*** Brontekst

ECLI:NL:RBZWB:2024:4602

Rechtbank Zeeland-West-Brabant

Datum uitspraak
28 juni 2024
Publicatiedatum
5 juli 2024
Zaaknummer
C/02/423553 / JE RK 24-1133 en C/02/423554 / JE RK 24-1134
Instantie
Rechtbank Zeeland-West-Brabant
Type
Uitspraak
Procedures
  • Rekestprocedure
Rechters
  • Toekoen
Vindplaatsen
  • Rechtspraak.nl
AI samenvatting door LexboostAutomatisch gegenereerd

Machtiging gesloten jeugdhulp voor minderjarige met ernstige gedragsproblemen

Op 28 juni 2024 heeft de kinderrechter van de Rechtbank Zeeland-West-Brabant een nadere beschikking gegeven in een rekestprocedure betreffende een spoedmachtiging voor gesloten jeugdhulp voor een minderjarige, geboren in 2008. De zaak betreft een verzoek van het College van Burgemeester en Wethouders van de gemeente Tilburg om de minderjarige, hierna aangeduid als [minderjarige], op te nemen in een gesloten accommodatie voor jeugdhulp. Dit verzoek is gedaan vanwege ernstige gedragsproblemen van [minderjarige], waaronder weglopen, agressief gedrag, en mogelijk drugsgebruik. De kinderrechter heeft eerder op 14 juni 2024 al een spoedmachtiging verleend, die op 28 juni 2024 moest worden herbeoordeeld.

Tijdens de mondelinge behandeling op 28 juni 2024 waren de minderjarige, haar advocaat, en haar moeder aanwezig, evenals vertegenwoordigers van het college en de hulpverlenende instantie De Viersprong. De kinderrechter heeft vastgesteld dat er geen nieuwe feiten of omstandigheden zijn die de spoedbeslissing zouden moeten herroepen. De kinderrechter heeft de noodzaak van gesloten jeugdhulp bevestigd, gezien de aanhoudende problemen van [minderjarige] en het falen van eerdere hulpverleningstrajecten.

******

▶ **Opdrachten**
**a)** Typ uit de brontekst het stuk over dat begint bij de woorden met "Op 28 juni 2024 heeft" en eindigt met "moest worden herbeoordeeld.".
**b)** Noem alle aanwezigen bij de mondelinge behandeling op 28 juni 2024 zoals de brontekst die vermeldt.

*** Ruwe gegevens

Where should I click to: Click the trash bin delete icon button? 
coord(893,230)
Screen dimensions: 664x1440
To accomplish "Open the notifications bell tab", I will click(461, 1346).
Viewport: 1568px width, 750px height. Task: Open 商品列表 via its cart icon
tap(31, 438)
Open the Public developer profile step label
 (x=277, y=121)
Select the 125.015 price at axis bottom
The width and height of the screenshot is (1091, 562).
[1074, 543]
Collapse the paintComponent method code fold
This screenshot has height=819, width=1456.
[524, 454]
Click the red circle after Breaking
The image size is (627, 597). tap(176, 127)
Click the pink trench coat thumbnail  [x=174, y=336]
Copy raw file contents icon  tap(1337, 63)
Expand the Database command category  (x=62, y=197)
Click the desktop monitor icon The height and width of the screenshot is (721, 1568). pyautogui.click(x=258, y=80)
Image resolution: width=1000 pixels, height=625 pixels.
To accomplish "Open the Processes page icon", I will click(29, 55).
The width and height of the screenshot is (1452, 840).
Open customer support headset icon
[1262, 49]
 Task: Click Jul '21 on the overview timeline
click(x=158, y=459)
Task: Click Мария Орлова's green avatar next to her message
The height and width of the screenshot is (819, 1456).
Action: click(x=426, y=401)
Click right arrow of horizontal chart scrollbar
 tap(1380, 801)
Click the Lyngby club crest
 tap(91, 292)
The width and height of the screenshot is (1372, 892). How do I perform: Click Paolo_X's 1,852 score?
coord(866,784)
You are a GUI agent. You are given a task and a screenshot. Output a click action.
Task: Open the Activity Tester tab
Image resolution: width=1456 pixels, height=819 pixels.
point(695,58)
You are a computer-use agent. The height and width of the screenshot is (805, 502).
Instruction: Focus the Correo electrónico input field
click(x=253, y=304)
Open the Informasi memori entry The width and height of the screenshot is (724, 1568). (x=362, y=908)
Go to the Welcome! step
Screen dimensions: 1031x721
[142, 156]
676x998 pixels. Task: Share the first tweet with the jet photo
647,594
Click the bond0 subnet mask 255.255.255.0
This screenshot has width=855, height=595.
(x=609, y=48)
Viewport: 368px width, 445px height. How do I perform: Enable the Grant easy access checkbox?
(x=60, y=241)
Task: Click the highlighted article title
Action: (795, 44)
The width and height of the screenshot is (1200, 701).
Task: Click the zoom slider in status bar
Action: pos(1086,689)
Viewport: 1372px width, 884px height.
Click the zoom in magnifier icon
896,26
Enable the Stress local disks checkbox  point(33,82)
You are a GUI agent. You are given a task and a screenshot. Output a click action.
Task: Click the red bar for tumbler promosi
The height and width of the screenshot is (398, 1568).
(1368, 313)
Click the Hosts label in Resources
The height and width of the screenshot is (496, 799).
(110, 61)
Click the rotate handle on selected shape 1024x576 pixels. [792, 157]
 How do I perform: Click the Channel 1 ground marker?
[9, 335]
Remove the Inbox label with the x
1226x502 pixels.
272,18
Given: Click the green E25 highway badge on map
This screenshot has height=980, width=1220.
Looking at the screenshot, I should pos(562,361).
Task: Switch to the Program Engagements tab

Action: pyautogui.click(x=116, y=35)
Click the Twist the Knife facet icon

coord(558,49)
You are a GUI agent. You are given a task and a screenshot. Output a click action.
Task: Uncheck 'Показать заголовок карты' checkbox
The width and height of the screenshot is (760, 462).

******

▶ **De antwoorden**
**a)**
Op 28 juni 2024 heeft de kinderrechter van de Rechtbank Zeeland-West-Brabant een nadere beschikking gegeven in een rekestprocedure betreffende een spoedmachtiging voor gesloten jeugdhulp voor een minderjarige, geboren in 2008. De zaak betreft een verzoek van het College van Burgemeester en Wethouders van de gemeente Tilburg om de minderjarige, hierna aangeduid als [minderjarige], op te nemen in een gesloten accommodatie voor jeugdhulp. Dit verzoek is gedaan vanwege ernstige gedragsproblemen van [minderjarige], waaronder weglopen, agressief gedrag, en mogelijk drugsgebruik. De kinderrechter heeft eerder op 14 juni 2024 al een spoedmachtiging verleend, die op 28 juni 2024 moest worden herbeoordeeld.

**b)**
- de minderjarige
- haar advocaat
- haar moeder
- vertegenwoordigers van het college
- vertegenwoordigers van de hulpverlenende instantie De Viersprong